§ **Exercise material**

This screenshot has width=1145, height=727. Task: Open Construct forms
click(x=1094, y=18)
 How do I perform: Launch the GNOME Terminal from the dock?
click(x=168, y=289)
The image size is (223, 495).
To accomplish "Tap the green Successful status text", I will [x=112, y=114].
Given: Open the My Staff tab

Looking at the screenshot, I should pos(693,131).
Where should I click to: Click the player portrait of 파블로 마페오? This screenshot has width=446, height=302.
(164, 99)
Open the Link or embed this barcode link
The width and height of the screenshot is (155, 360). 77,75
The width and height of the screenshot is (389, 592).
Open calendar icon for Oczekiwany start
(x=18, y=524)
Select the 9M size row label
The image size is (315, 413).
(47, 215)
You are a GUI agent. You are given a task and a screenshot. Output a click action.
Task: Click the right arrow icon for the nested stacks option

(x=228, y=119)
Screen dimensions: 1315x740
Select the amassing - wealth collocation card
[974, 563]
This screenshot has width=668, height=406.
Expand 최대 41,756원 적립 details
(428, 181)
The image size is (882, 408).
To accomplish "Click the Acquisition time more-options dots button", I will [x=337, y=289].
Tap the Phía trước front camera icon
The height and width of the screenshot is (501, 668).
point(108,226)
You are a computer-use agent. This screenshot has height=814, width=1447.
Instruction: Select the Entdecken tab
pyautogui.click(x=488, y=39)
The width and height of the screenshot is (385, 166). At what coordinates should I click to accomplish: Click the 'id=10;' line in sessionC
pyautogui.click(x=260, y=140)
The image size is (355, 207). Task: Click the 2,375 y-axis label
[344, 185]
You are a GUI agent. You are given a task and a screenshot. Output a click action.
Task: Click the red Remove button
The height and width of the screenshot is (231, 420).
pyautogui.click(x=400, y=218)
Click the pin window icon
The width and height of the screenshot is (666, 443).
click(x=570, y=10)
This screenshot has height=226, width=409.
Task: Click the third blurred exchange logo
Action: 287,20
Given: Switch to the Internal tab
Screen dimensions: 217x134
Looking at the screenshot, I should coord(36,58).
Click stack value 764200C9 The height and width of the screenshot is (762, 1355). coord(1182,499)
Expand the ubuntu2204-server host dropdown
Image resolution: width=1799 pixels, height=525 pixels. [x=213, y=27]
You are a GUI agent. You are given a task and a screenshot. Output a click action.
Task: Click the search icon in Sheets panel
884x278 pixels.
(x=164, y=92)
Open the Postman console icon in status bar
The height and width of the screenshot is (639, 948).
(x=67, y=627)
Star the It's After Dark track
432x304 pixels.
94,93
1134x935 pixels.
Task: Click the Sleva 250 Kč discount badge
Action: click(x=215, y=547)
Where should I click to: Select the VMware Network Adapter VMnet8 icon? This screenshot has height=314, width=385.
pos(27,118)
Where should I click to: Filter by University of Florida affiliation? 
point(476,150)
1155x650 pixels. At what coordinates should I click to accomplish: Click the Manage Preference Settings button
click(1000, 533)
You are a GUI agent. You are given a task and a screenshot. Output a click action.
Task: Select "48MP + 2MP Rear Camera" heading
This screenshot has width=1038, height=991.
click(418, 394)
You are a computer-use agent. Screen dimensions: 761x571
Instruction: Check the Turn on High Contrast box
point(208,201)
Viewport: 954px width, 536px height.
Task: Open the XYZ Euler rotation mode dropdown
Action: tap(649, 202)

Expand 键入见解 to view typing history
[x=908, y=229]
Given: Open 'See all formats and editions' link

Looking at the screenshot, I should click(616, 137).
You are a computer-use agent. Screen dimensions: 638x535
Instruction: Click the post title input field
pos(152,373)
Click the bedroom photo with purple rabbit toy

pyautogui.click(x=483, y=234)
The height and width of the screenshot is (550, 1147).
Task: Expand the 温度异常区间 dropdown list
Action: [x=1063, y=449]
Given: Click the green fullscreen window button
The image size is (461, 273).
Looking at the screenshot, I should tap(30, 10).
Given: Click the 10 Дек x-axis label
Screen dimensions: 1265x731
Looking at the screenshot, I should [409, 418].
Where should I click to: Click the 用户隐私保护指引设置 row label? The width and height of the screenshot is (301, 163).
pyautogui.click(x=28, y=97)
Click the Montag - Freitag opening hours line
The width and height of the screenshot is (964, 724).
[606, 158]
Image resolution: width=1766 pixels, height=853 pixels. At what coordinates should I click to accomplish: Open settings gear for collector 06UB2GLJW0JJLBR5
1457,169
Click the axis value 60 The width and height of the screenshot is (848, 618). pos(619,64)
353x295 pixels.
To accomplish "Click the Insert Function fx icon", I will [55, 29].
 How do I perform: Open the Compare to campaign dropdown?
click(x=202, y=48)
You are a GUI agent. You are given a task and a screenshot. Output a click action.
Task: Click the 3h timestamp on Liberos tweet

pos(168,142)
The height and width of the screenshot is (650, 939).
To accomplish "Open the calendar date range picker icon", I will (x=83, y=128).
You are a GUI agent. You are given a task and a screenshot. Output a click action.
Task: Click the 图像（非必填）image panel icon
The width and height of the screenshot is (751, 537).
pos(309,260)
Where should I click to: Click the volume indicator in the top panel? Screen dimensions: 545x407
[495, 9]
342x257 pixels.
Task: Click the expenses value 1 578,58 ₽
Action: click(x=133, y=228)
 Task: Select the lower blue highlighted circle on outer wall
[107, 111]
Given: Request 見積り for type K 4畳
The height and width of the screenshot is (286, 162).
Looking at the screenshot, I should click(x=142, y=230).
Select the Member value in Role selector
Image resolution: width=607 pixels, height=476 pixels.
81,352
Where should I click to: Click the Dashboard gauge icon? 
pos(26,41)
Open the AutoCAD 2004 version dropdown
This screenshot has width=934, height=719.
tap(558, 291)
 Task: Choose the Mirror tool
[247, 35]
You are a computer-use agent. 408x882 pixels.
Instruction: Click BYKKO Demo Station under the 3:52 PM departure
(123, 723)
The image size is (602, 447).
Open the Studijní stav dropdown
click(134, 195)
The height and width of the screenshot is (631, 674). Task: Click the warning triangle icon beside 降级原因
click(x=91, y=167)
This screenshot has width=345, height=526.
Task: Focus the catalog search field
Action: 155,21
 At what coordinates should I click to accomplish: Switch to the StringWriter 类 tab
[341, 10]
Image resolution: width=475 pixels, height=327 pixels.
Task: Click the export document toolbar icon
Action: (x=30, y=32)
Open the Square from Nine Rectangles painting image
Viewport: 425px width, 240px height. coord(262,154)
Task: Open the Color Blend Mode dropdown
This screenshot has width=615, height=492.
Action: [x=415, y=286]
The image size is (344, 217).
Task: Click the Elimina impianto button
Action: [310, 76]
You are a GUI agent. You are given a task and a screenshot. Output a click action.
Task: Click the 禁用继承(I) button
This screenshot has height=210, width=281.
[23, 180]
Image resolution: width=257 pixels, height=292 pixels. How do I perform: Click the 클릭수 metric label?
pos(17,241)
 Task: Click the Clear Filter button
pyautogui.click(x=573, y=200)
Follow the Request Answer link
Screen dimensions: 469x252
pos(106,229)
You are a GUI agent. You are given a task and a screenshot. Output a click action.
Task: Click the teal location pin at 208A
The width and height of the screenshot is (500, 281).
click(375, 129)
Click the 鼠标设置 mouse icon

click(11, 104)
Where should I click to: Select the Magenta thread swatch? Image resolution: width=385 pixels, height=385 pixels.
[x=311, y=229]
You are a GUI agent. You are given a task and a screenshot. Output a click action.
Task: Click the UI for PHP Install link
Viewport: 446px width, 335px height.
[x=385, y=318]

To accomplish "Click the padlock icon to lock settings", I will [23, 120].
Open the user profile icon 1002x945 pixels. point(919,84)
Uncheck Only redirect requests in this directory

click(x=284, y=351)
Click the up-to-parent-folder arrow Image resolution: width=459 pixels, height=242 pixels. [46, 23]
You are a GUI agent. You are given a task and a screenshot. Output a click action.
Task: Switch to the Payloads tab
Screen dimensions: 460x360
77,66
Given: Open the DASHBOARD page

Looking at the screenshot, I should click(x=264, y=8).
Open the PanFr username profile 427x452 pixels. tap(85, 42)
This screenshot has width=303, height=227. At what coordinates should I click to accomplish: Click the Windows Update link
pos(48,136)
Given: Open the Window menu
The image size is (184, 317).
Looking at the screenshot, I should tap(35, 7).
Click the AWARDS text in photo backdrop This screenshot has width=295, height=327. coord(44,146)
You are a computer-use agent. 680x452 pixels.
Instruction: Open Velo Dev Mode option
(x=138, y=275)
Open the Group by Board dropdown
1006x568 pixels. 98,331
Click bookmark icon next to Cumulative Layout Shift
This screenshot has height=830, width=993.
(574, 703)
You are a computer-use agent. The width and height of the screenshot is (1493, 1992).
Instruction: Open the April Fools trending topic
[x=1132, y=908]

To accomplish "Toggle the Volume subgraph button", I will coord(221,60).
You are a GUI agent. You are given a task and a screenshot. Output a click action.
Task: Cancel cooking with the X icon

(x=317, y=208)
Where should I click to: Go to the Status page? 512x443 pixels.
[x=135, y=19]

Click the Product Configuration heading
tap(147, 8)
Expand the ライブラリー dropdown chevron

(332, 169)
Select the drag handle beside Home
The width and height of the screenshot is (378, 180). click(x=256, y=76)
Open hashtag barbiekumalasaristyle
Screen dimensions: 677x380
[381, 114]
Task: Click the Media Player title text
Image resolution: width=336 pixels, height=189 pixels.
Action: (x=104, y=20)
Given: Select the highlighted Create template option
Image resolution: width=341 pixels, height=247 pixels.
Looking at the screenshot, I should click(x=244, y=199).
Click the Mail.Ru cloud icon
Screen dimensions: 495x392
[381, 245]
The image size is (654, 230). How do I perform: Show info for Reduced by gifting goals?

§ **Exercise prompt**
Look at the records above. Copy every line where the string "green" occurs.

§ **Answer to the exercise**
To accomplish "Tap the green Successful status text", I will [x=112, y=114].
Given: Click the green fullscreen window button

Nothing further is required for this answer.